Un luogo geograficamente definito – il Bosco del Cansiglio del versante trevigiano – è lo spazio privilegiato dell’incessante riflessione poetica che si snoda in diverse opere di Pier Franco Uliana, da Sylva -ae del 1985, a Troi de Tafarèli del 2001, a Il Bosco e i Varchi del 2015, solo per citarne alcune. Nei testi di Per una selva questo paesaggio incarna letteralmente – considerate le frequenti personificazioni della natura – e simbolicamente l’essere umano con la sua caducità e il divenire con il rinnovarsi delle stagioni: «I ran fa man de mare nte la sera / che la mor, nte l’ària che la li piega / vèrs de noaltri, i par squaṣi rincurarne, / vèrđer la voẑe a ’n mondo sènpro novo» (I rami come mani di madre nella sera / che muore, nella brezza che li piega / verso di noi, sembrano quasi cullarci, / aprire la voce ad un mondo sempre nuovo).
Intorno alla “selva” si sono sedimentati motivi fondanti della nostra letteratura e suggestioni antropologiche, che continuano ad agire nell’immaginario di chi sappia porsi nel giusto punto di osservazione. Per Uliana è «l’orivo», cioè il limitare del bosco, dove «da un lato ascolti la voce degli uomini / e dall’altro senti il fiato degli alberi, / qui tutto ha la direzione della vita», poiché tutto partecipa allo stesso respiro. Un altro topos ampiamente presente è la «ciarèla» (radura, da ciaro ‘chiaro’), spazio aperto nel fitto della vegetazione dove giunge la luce: una «radura della mente», dunque. Qui non ci si perde nella selva oscura ma si procede alla ricerca dei significati insiti nella natura e che, attraverso di lei, si svelano. Ne è emblema il primo testo, con l’ammansirsi delle «fiere» interiori e il farsi più luminoso del bosco. Viene spontaneo ricordare i Claros del bosque di María Zambrano, per l’immagine in sé e per ciò che questo luogo suggerisce a chi lo percorra con i sensi pronti a captarne gli aspetti reali e reconditi, un atteggiamento simile ad una aspirazione amorosa verso un oggetto che resta indefinito e si manifesta a tratti, sempre sfuggente, se non fuggitivo: la donna amata, la poesia, l’intima essenza della vita. O tutte insieme, in un intreccio di voci e suoni, di ricordi e rimandi, di pensieri e sensazioni.

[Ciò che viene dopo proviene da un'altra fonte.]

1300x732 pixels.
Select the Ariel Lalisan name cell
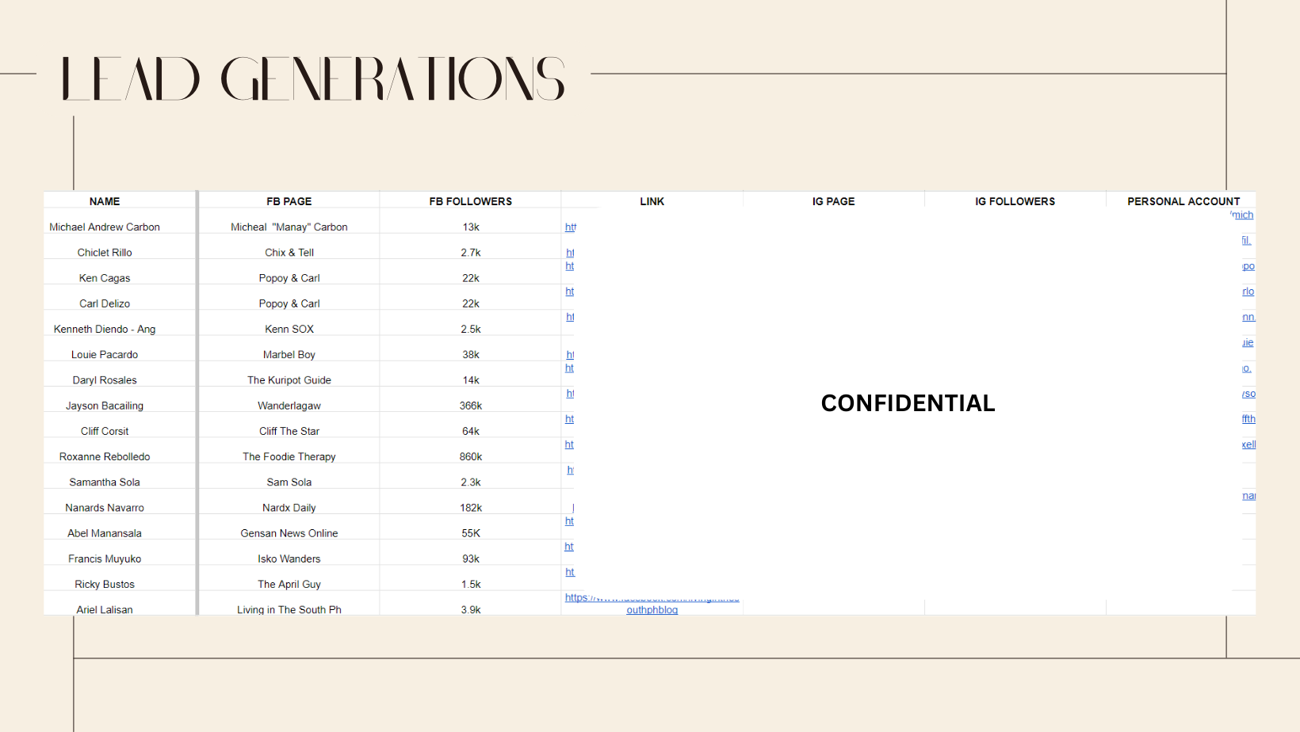pyautogui.click(x=105, y=609)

Il bosco stesso appare nella duplice veste di spazio di riflessione sulla realtà concreta e vissuta, e di superficie che riflette: «Il bosco ha occhi, occhiate che frugano, / foglie come specchi che tutto riflettono, cielo / e terra, ha visto il capriolo abortire, / l’uccello ferito, sbranare il partigiano, / farsi fradici i ciclamini e poi marcire». A ragione Giorgio Agamben nella prefazione sottolinea come “Uliana moltiplica l’ambivalenza semantica della sua lingua-foresta”. È una poesia colta e profonda, creata attraverso una lingua che «la sà đa salvàrego» (odora di selvatico), «la é massa chiza» (un idioma avaro di parole). Il poeta la paragona alla pianta del corniolo, che non è albero ma neanche cespuglio, di legno rustico e duro e dai luccicanti frutti rossi che la «lingua per un po’ allappano, / ma con un dolciore che tutto dice dell’amore».

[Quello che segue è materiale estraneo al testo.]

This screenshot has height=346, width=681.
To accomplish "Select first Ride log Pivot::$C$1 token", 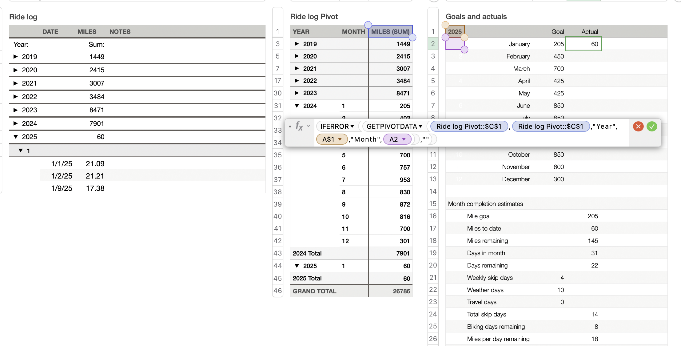I will [469, 127].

Tanti temi si compenetrano in questa raccolta poetica, con una tendenza più meditante nella prima parte, dove dall’elemento naturalistico scaturisce la complessità dell’esistenza che mescola momenti di panica pienezza all’apparire improvviso del dolore, «un lamento che non so tradurre». E basta un ciuffo di chiodini cresciuti dove c’erano alberi sradicati «ad ingentilire il luogo, / a dargli la misura della voglia / di vivere e l’illusione del durare». La seconda parte è più incline a una stilnovistica dolcezza, con testi dall’atmosfera provenzale e dialoghi da villotta pastorale, una sottile autoironia racchiusa in frasi gergali, senza trascurare ricordi di altre stagioni e di persone con la loro storia.

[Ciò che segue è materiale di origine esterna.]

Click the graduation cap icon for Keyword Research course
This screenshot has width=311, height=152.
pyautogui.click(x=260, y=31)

Da sempre attento alla resa stilistica, in Per una selva Pier Franco Uliana raggiunge una particolare coesione tematica ed espressiva. Se le molteplici esperienze e le variegate immagini trovano nel Bosco del Cansiglio la loro sorgente e direzione, la forma del sonetto liberamente modulato diviene una duttile cornice entro cui inseguire e tradurre il ritmo e la natura della vita: «ma no l’é stat deṣbant / zercarte, che ti tu èra ntel respir / che ’l se consuma solche par butar (…) ti tu èra l’istessa / paròla che butée in avanti e che / galiva la caschéa đa đrìo đe mi» (ma non è stato vano / il cercarti, tu eri nel respiro / che si consuma solo per germogliare (…) tu eri la stessa / parola che buttavo in avanti e che / ordinata ricadeva dietro di me).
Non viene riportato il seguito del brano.